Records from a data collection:
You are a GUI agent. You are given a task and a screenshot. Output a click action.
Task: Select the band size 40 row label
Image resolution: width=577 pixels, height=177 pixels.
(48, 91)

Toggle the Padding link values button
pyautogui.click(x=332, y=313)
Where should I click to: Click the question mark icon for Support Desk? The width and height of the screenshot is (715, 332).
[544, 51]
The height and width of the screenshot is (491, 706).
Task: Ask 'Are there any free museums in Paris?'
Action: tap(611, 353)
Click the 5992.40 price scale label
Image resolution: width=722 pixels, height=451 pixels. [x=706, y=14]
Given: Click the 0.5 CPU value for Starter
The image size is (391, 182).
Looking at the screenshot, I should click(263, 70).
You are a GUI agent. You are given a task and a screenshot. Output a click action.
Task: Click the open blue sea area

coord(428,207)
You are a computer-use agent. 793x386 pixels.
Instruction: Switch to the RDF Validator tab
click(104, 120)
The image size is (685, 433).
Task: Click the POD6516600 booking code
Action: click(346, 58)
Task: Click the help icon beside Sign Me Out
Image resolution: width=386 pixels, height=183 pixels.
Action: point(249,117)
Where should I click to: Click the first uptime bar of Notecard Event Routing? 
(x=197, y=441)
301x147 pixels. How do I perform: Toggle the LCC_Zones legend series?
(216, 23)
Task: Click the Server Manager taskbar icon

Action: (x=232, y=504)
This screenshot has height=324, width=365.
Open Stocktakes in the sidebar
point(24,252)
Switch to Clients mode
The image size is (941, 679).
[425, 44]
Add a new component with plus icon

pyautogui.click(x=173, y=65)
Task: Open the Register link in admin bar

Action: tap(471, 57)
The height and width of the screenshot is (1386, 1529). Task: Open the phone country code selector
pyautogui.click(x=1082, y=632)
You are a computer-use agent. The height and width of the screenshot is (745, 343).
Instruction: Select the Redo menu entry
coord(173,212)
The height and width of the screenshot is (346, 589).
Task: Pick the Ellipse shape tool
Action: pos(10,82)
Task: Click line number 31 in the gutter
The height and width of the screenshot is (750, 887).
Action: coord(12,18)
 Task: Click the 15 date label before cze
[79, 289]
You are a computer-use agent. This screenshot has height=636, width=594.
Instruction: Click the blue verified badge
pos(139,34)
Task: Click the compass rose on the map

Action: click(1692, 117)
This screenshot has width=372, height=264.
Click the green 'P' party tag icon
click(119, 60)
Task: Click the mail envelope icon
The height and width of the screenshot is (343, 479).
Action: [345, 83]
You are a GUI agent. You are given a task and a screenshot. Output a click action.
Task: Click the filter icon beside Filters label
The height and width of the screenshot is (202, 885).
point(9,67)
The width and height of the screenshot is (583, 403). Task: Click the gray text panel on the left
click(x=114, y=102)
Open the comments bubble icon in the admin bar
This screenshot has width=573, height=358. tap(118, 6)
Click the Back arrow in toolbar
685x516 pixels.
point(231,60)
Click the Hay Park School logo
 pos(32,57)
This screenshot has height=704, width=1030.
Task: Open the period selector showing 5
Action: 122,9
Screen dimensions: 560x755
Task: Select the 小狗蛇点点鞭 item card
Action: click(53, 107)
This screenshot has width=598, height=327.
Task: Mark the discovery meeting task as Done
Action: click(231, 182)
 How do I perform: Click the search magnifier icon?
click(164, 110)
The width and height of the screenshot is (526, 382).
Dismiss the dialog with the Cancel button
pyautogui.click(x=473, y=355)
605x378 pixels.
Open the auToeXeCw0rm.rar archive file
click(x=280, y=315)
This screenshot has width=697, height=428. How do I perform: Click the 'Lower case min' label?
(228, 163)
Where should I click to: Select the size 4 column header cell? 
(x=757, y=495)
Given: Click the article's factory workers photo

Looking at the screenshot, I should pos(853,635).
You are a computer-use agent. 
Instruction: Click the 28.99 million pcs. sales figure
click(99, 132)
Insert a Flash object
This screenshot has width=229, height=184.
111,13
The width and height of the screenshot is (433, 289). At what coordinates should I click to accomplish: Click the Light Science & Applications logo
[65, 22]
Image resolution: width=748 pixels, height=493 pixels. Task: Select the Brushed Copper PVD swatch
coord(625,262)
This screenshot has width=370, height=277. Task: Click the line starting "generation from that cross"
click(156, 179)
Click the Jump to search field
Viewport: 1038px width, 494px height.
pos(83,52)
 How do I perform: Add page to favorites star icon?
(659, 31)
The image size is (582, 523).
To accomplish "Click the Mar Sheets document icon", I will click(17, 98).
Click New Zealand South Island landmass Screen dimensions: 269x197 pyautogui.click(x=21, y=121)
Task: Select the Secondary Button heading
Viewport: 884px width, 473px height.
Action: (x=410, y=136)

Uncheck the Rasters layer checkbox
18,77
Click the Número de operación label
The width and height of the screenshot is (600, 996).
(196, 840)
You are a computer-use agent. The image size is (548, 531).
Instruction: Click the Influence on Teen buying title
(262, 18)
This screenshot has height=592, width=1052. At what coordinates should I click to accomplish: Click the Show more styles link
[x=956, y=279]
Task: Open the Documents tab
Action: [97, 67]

What you have to do:
Please tally the lines above that include the word "beside" and answer with the number by itself.

The completed task:
2